Byline: S. Kamal Hayder Kazmi

External debt plays both a pessimistic as well as optimistic role in shaping economic growth in any country mainly developing. Various studies recorded that external debt is useful when the government uses it for investment-oriented projects like energy, infrastructure and agriculture sector. And it will affect pessimistically when it is utilized for private and public consumption purposes, which do not bring any return. Additionally, a low level of external debt impacts economic growth optimistically, but this relationship becomes negative at a higher level.

Researchers noted that external debt is a significant source of public financing in developing countries and carries the potential to play a key role in enhancing economic growth. Traditional studies regarding economic growth has emphasized the optimistic role of debt in economic development. It assists sustain growth by declining the investment-savings gap, brings funds for spending on modern technology and rises productivity. Furthermore, Pakistan's investment-savings gap has drastically increased over time. In 2013, statistics showed that the country's external debt was recorded $60.9 billion, which rose to $65.4 billion during 2014. In 2016, it stood $73.1 billion. Now, by March 2017 it has already risen by greater than $2 billion to $75.7 billion. This continuous rise in external debt, even after considering the arguments explained above, is not sustainable for the country's long-term growth.

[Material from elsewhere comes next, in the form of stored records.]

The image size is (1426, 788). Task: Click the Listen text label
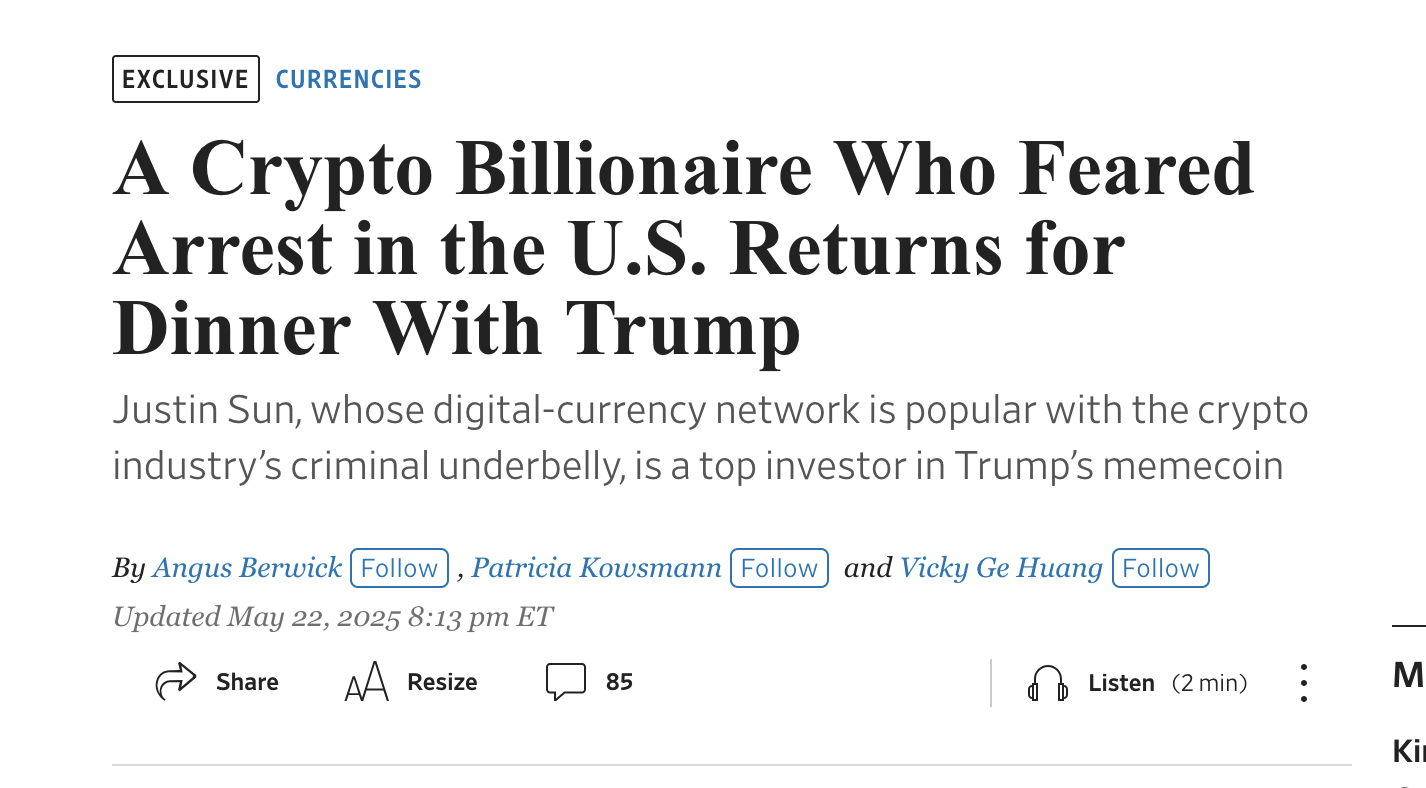click(1121, 683)
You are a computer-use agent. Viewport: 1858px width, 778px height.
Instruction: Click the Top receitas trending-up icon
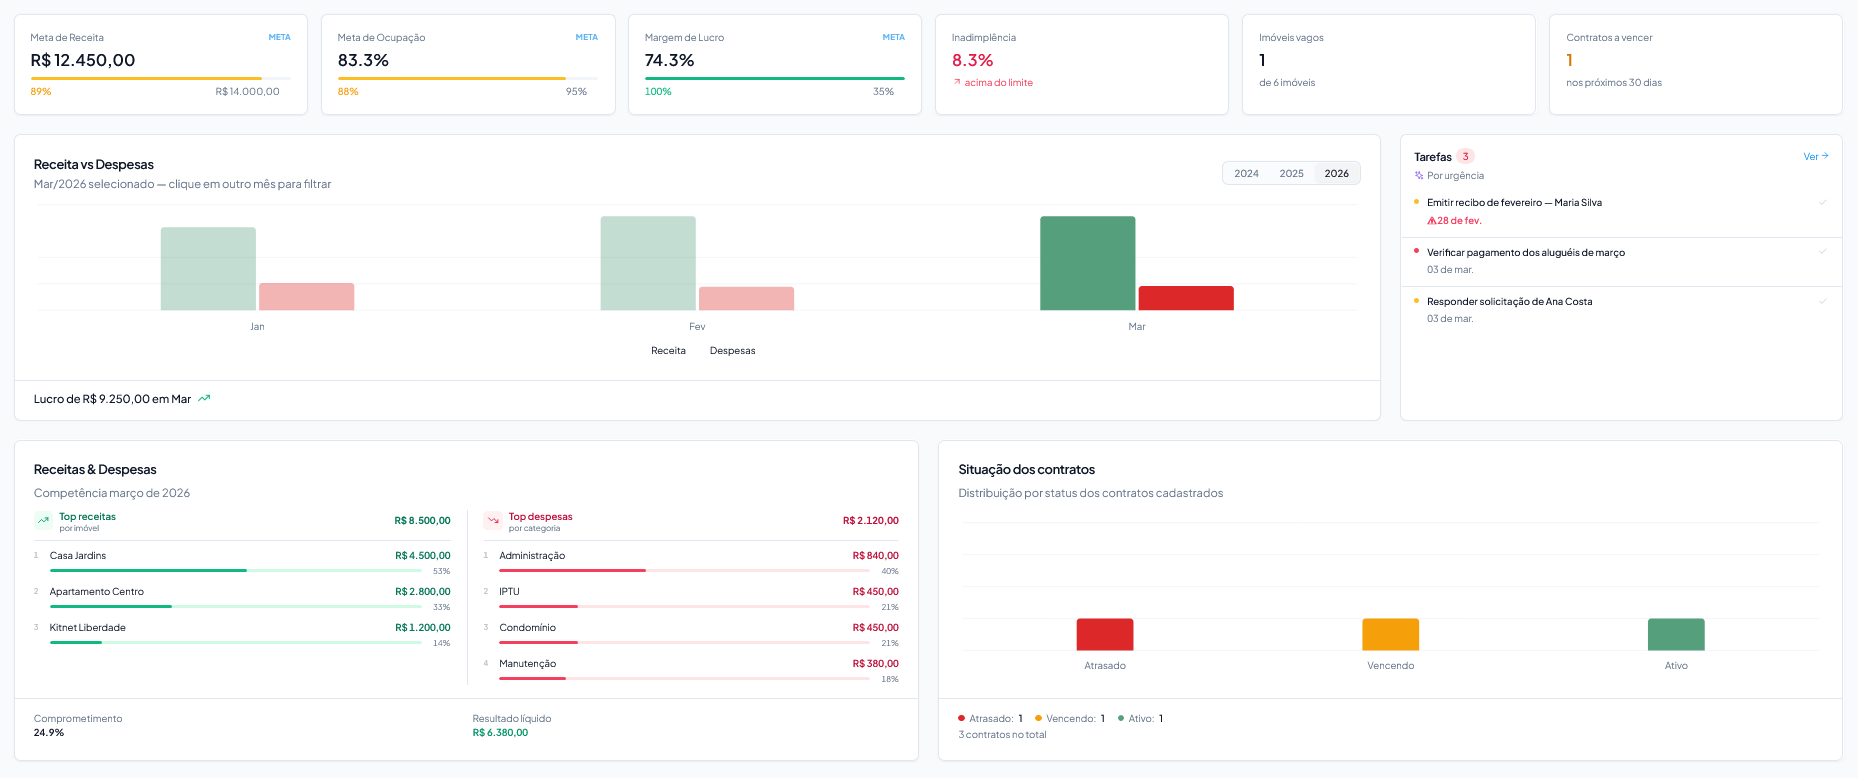point(43,521)
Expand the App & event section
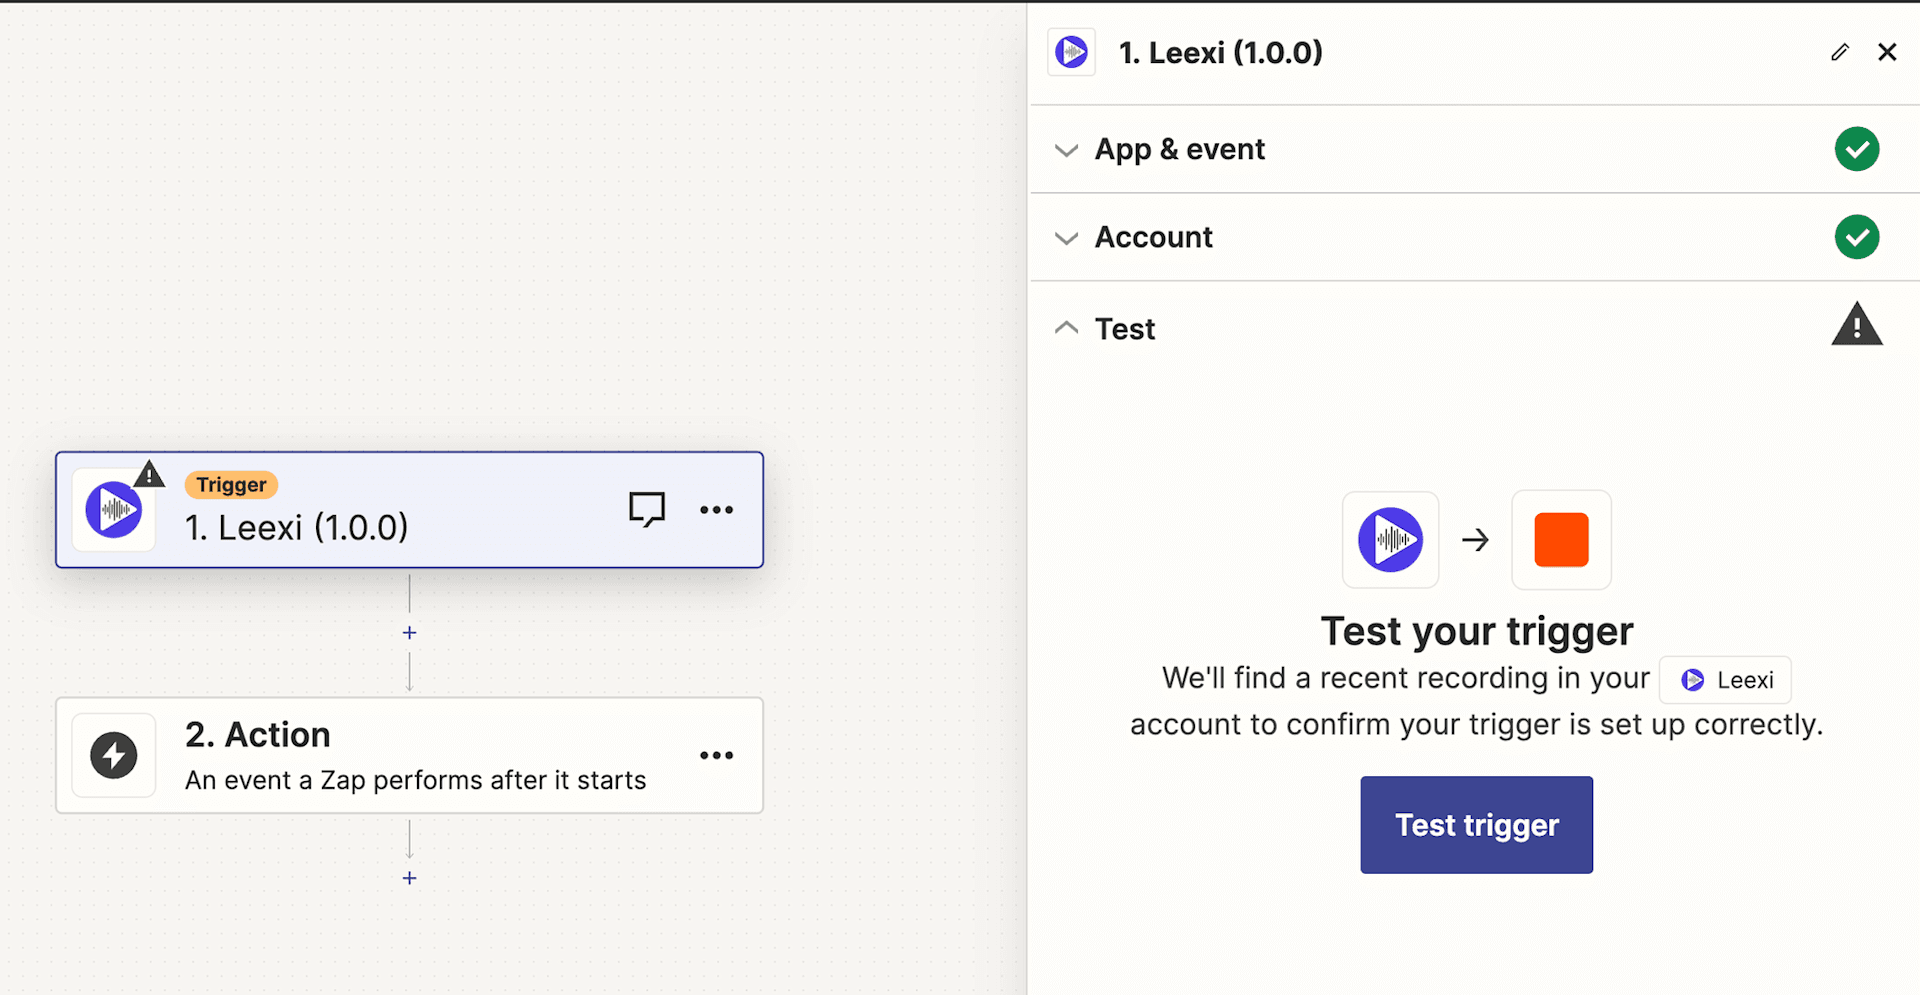Screen dimensions: 1920x995 [x=1066, y=149]
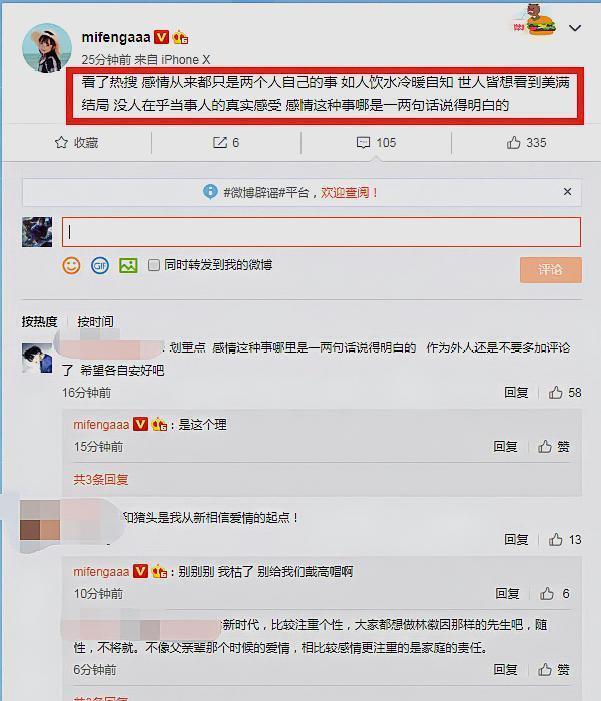601x701 pixels.
Task: Focus the comment text input box
Action: (x=321, y=232)
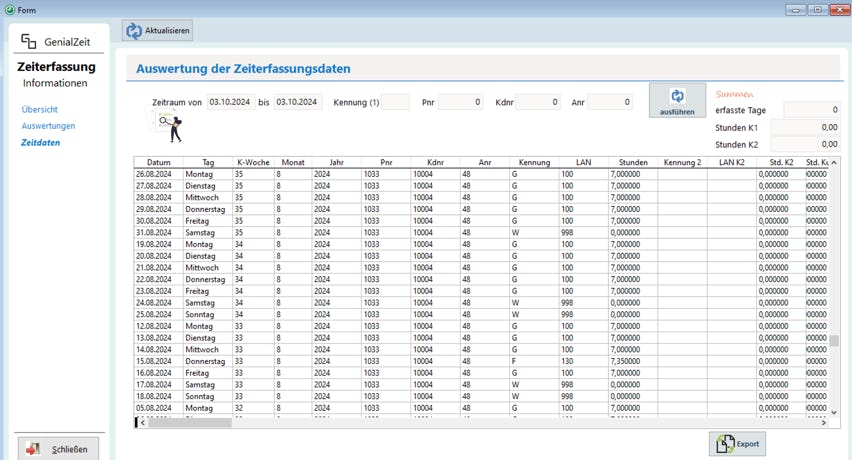Focus the Kennung (1) input field
The image size is (852, 460).
pyautogui.click(x=396, y=102)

In Pakistan, external debt is being sustained against different collaterals, like government buildings, which may lead to the sovereignty issue.

Statistics showed that the external debt and liabilities currently have crossed $105 billion mark till end March 2019. Pakistan's external debt and liabilities have gone up to $105.841 billion from $95 billion during the first 9-month of FY2018-19, showing grave challenges on debt servicing. The external debt and liabilities raised $10 billion under the tenure of the incumbent regime. The disbursement of foreign loans has so far remained slow during FY2019, but the reliance on foreign debts is on the increase owing to external account gap.

Researchers mentioned in the different studies that debt becomes essential to complete the government's financial requirements, which otherwise can be met only by growing the tax rates - the latter being an unpopular decision for the masses and hence not pursued by most governments.